- _What you should do_
With the pictures left out, print exactly the lines below that run from the one containing "How do I perform: Click the 访问 link?" through the one containing "The width and".

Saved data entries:
——
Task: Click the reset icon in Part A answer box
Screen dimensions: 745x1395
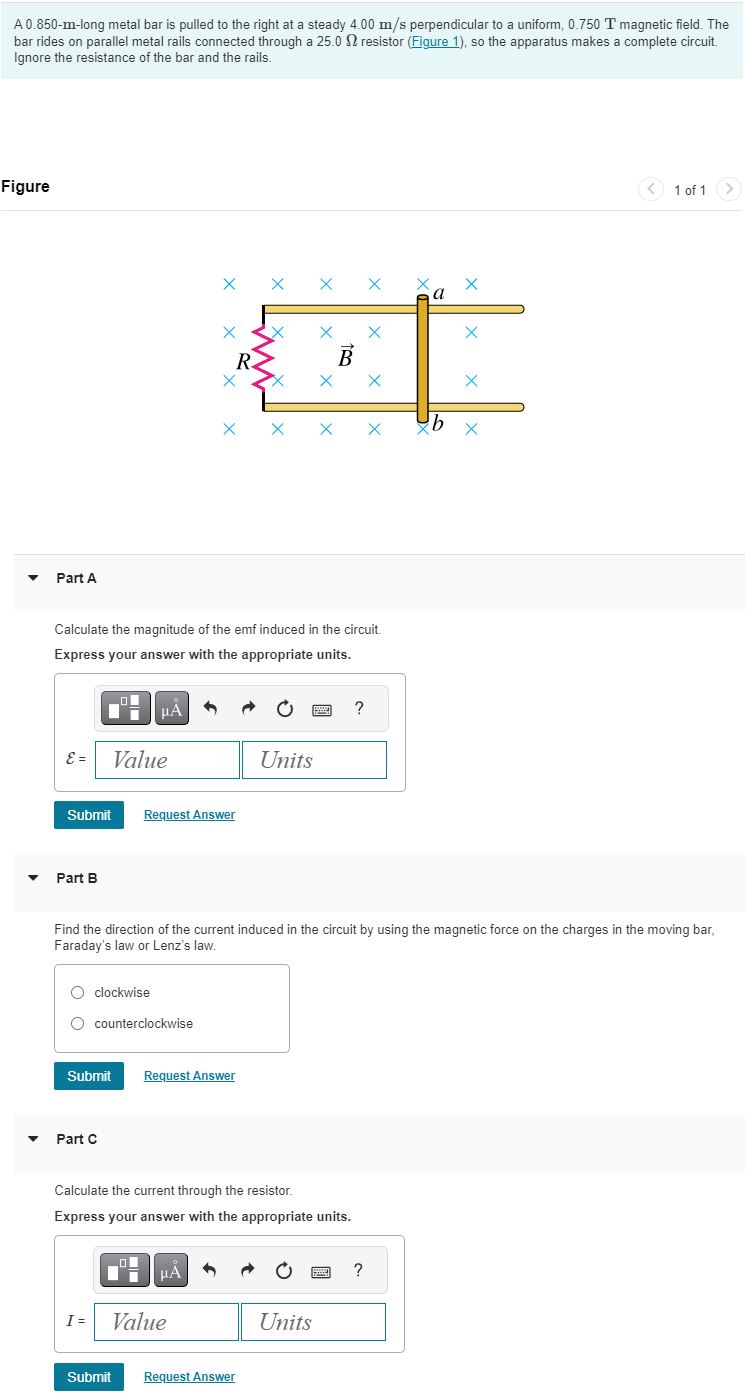Action: pyautogui.click(x=285, y=708)
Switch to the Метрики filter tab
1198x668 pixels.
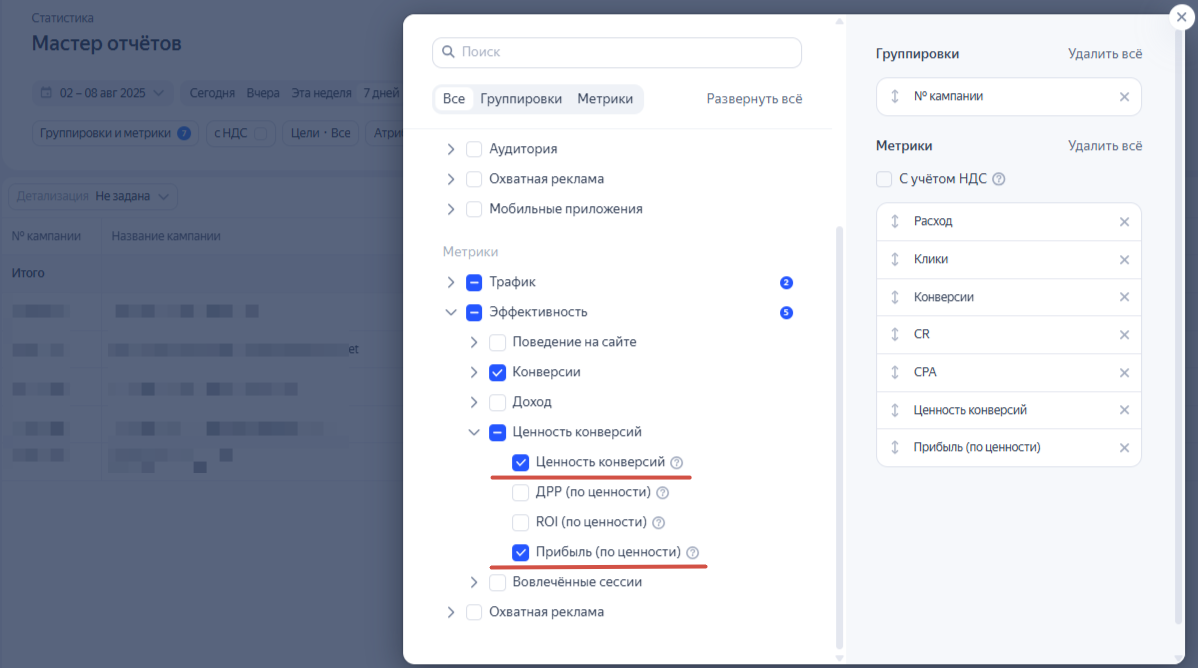pos(607,98)
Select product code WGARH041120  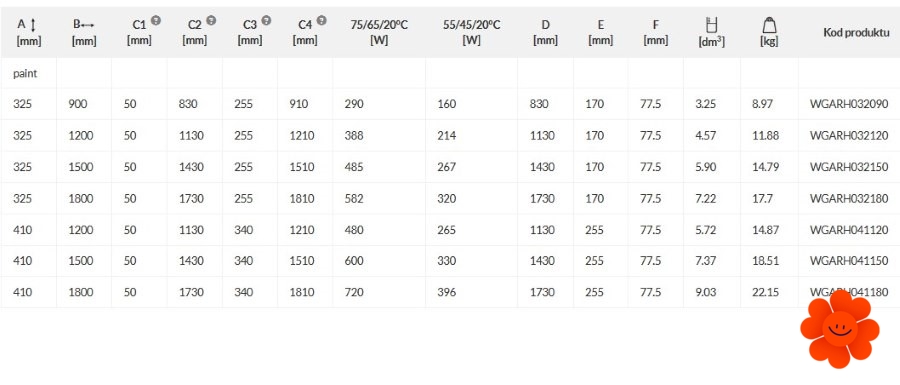point(849,230)
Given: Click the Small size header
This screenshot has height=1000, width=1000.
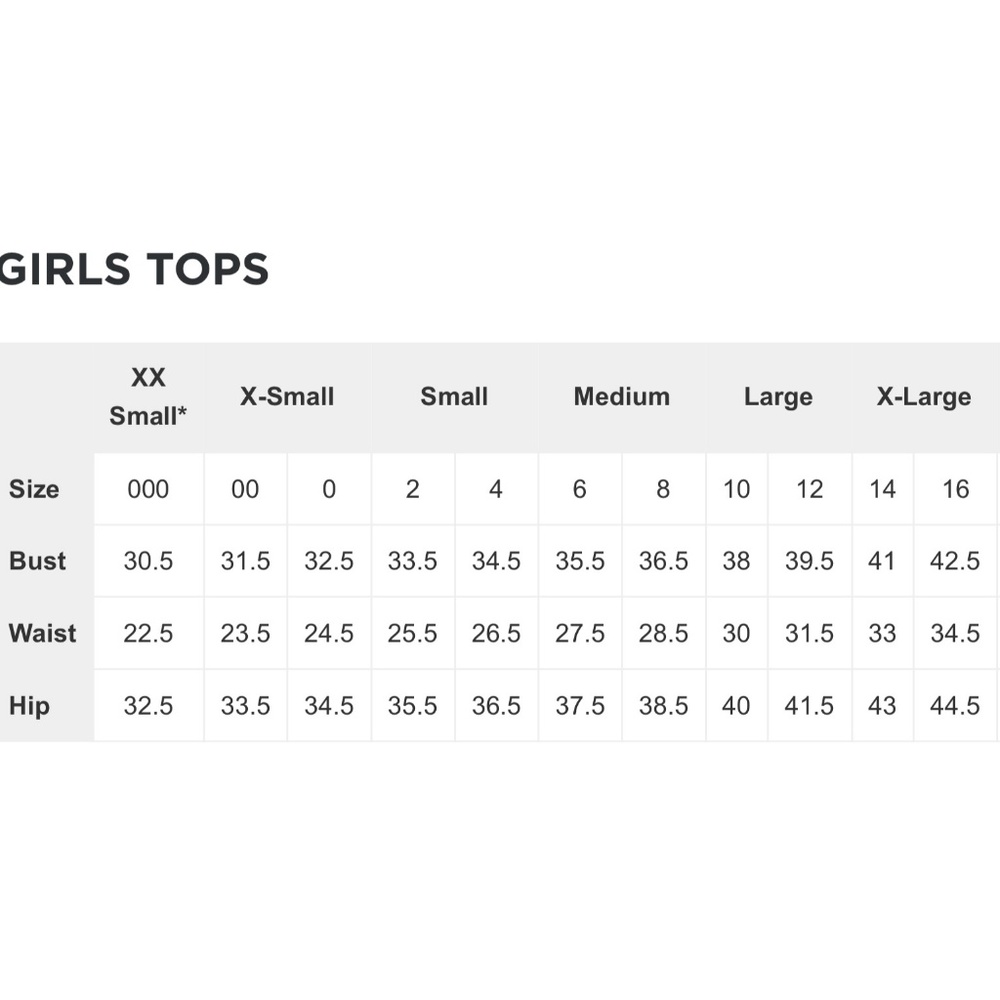Looking at the screenshot, I should pos(454,397).
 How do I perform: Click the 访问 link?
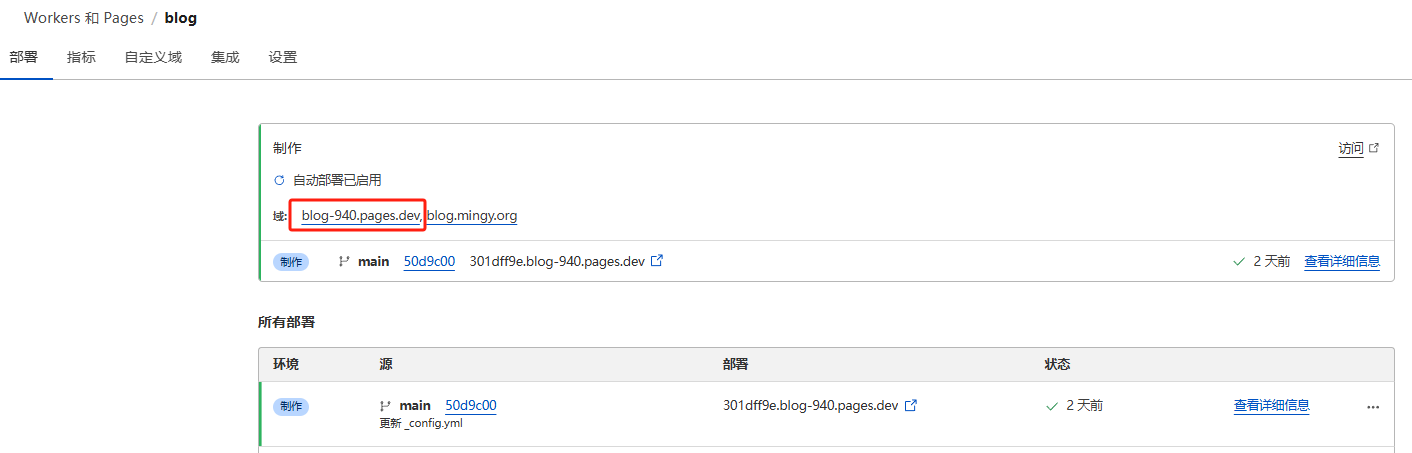tap(1351, 148)
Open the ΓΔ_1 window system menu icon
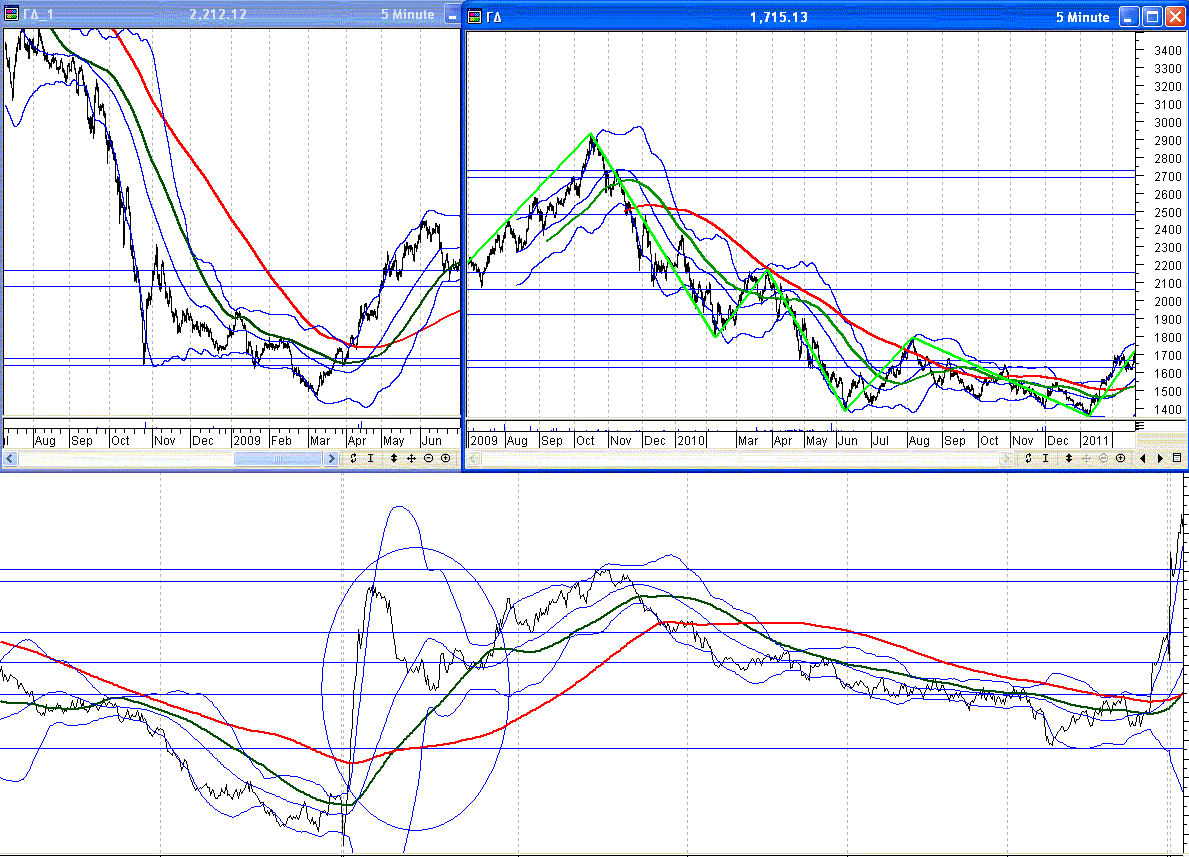 pos(12,15)
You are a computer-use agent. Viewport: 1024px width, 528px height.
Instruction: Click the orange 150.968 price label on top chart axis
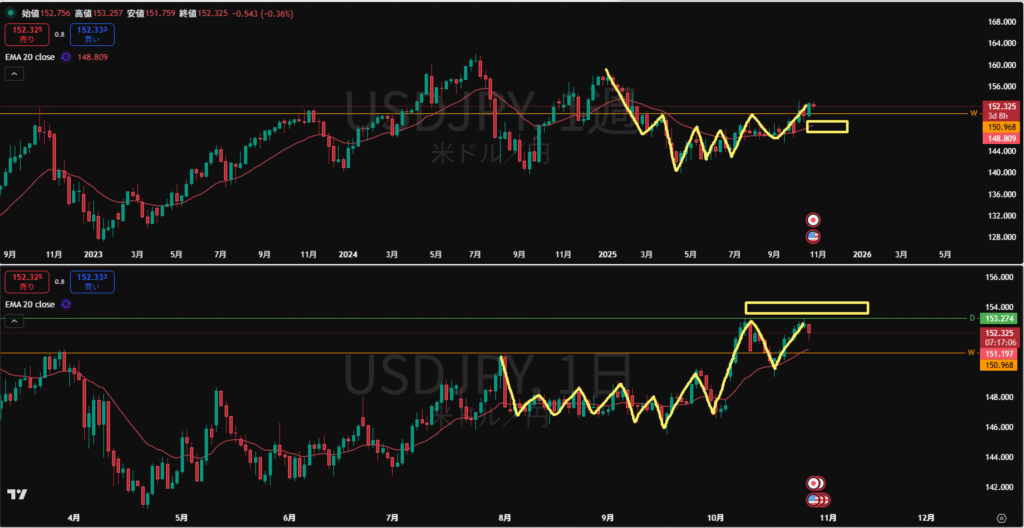[1002, 127]
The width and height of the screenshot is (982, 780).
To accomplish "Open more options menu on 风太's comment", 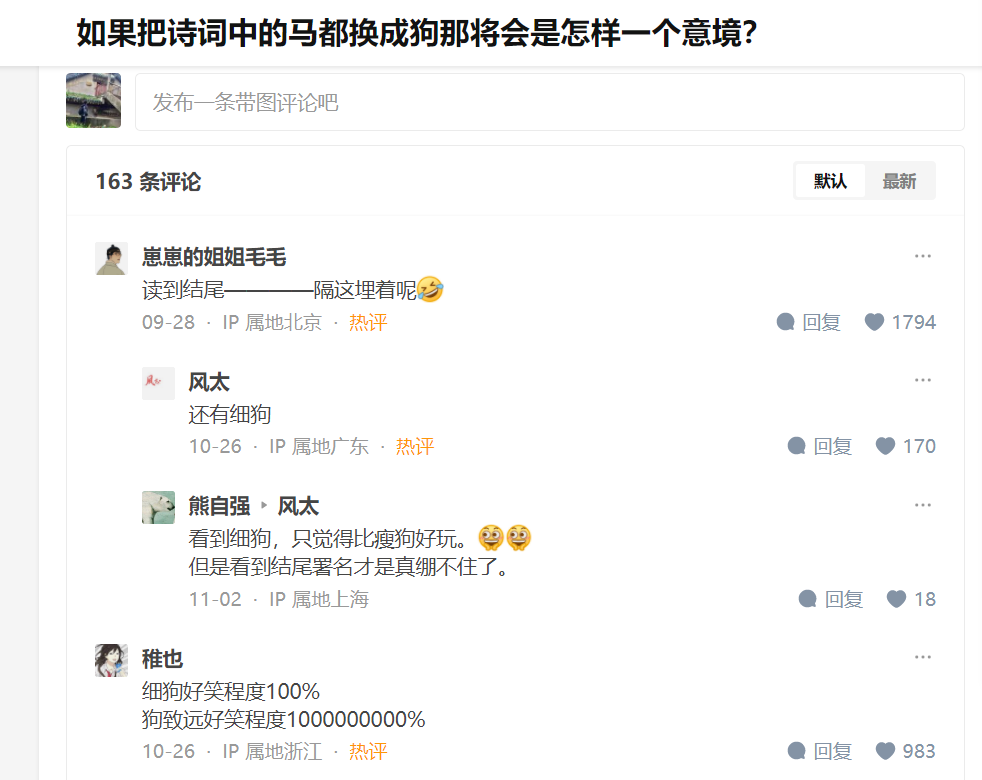I will [x=923, y=380].
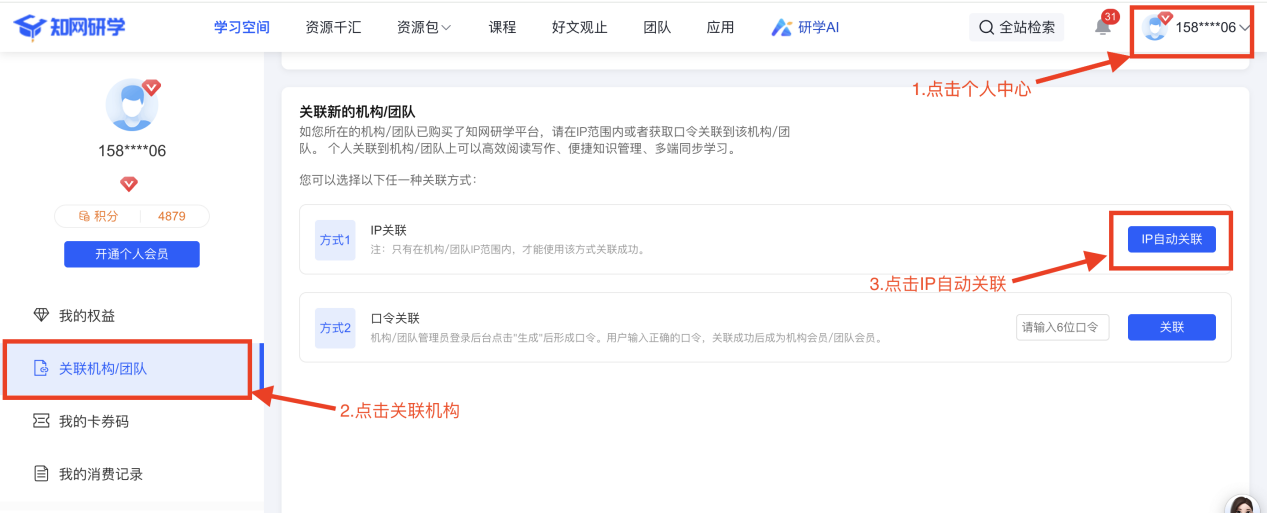Focus the 请输入6位口令 input field
Viewport: 1267px width, 513px height.
tap(1063, 327)
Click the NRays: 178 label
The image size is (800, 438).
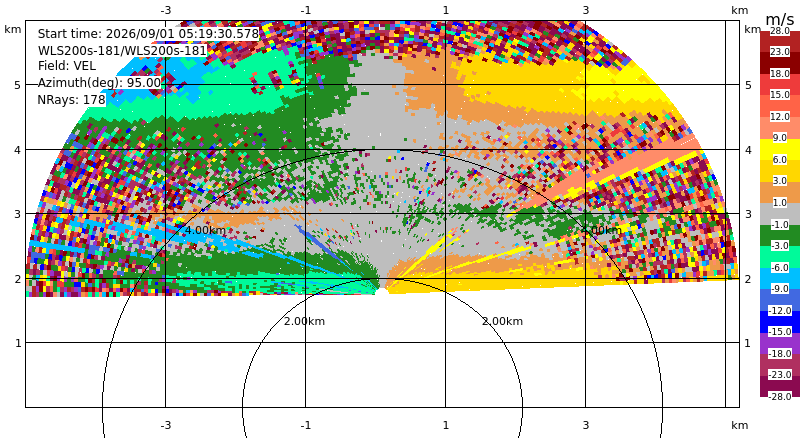(71, 100)
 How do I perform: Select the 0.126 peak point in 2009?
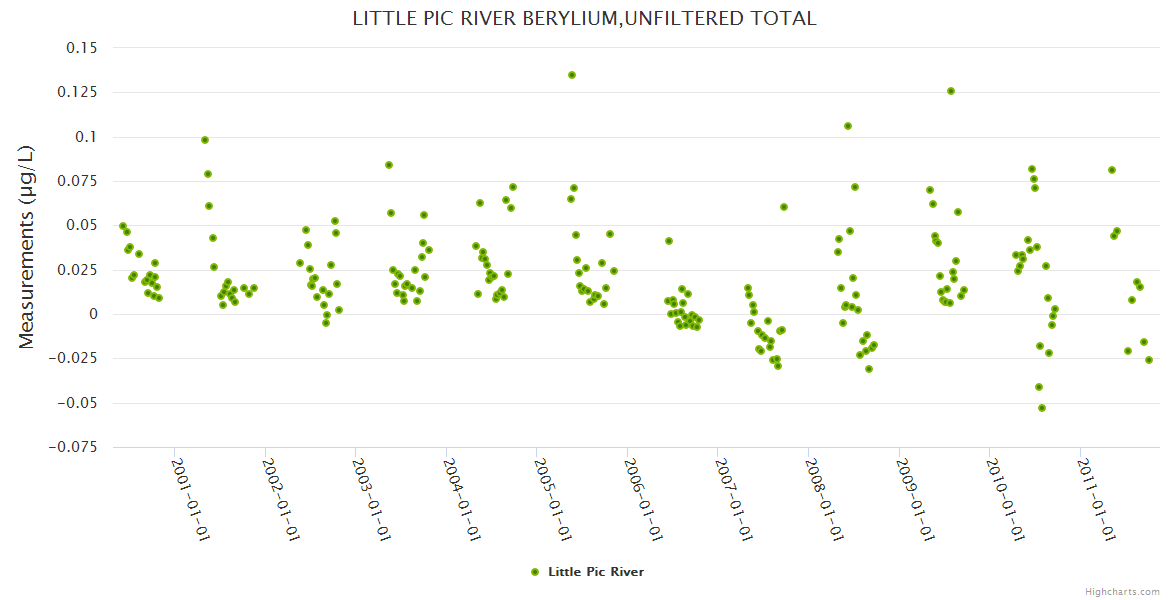click(951, 91)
——
- _Answer to this problem_
 How do I perform: Click the 访问 link?
tap(1351, 148)
Open the ΓΔ_1 window system menu icon
 pos(12,15)
You are a computer-use agent. Viewport: 1024px width, 528px height.
Instruction: Click the orange 150.968 price label on top chart axis
[1002, 127]
The width and height of the screenshot is (982, 780).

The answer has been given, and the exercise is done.